The NK1 (substance P) and NK3 (neurokinin B) receptors are G protein-coupled receptors sharing approximately 70% identity within the membrane-spanning domains. However, they each have a distinct pharmacological profile in respect of peptide binding. To identify epitopes that determine their selectivity for natural and synthetic tachykinin peptides, we constructed a series of chimeric NK1/NK3 receptors in which carboxyl-terminal segments of increasing length in the NK1 receptor were exchanged with the corresponding segments from the NK3 receptor. The general, structural integrity of the chimeric constructs was confirmed by the amphibian tachykinin peptide, eledoisin, which was recognized equally well by both of the wild-type receptors and bound with a similar or even higher affinity to all the chimeric receptors. Competition binding studies showed that the affinity of the two natural ligands, substance P and neurokinin B, changed gradually through the series of chimeric receptors indicating that several binding epitopes throughout the receptor structure are involved in the selective recognition of these peptides. However, whereas the single, largest change in binding affinity for substance P occurred when segments in the amino-terminal end of the receptor were exchanged, this occurred for neurokinin B in the carboxyl-terminal end of the receptor.
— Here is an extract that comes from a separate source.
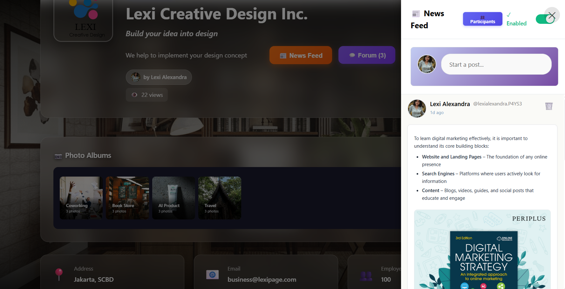Click the 1d ago timestamp on Lexi's post
The image size is (565, 289).
pos(437,112)
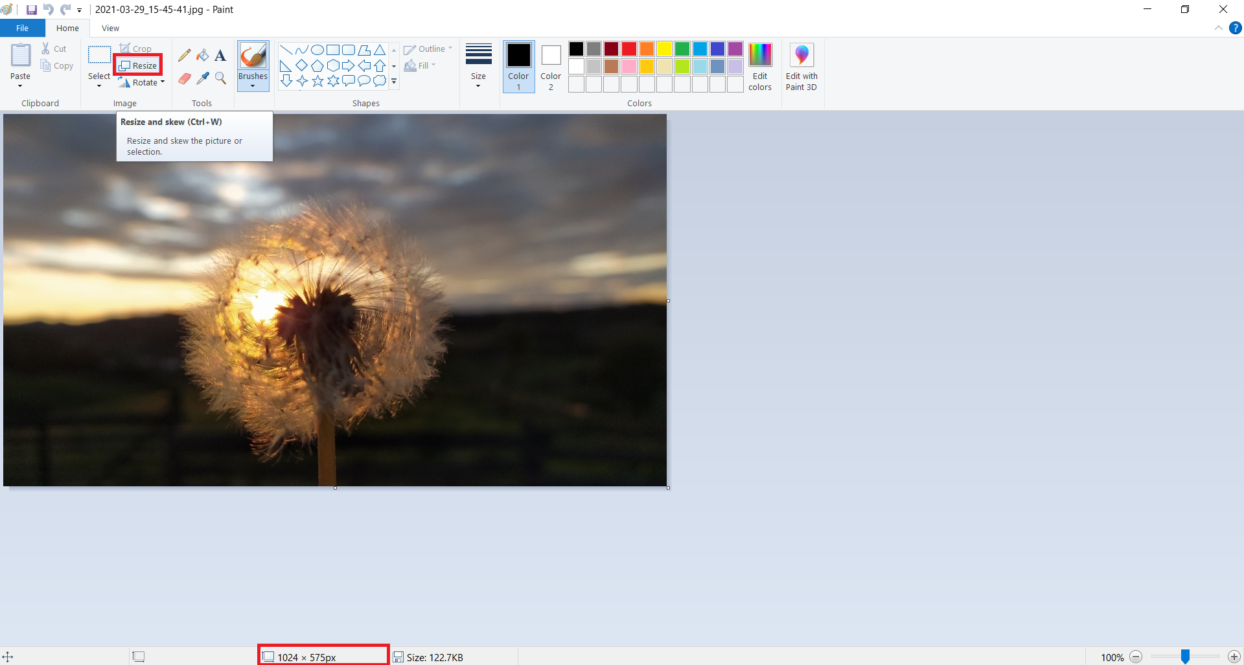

The affinity of the NK1-selective ligand, [Sar9,Met(O2)11]SP, changed even more gradually through the series of chimeric receptors than that of substance P. In contrast, the NK3-selective hexapeptide, senktide, was recognized only when transmembrane segment III and IV from the NK3 receptor were incorporated into the chimeric constructs. These data suggest that several receptor domains contribute to the binding specificity of tachykinin agonists but in varying degrees for each peptide. It is concluded that the tachykinin peptides, in partially different ways, interact with multiple epitopes scattered throughout the receptor structure, but conceivably these epitopes are closely located in space around a hypothetical receptor center.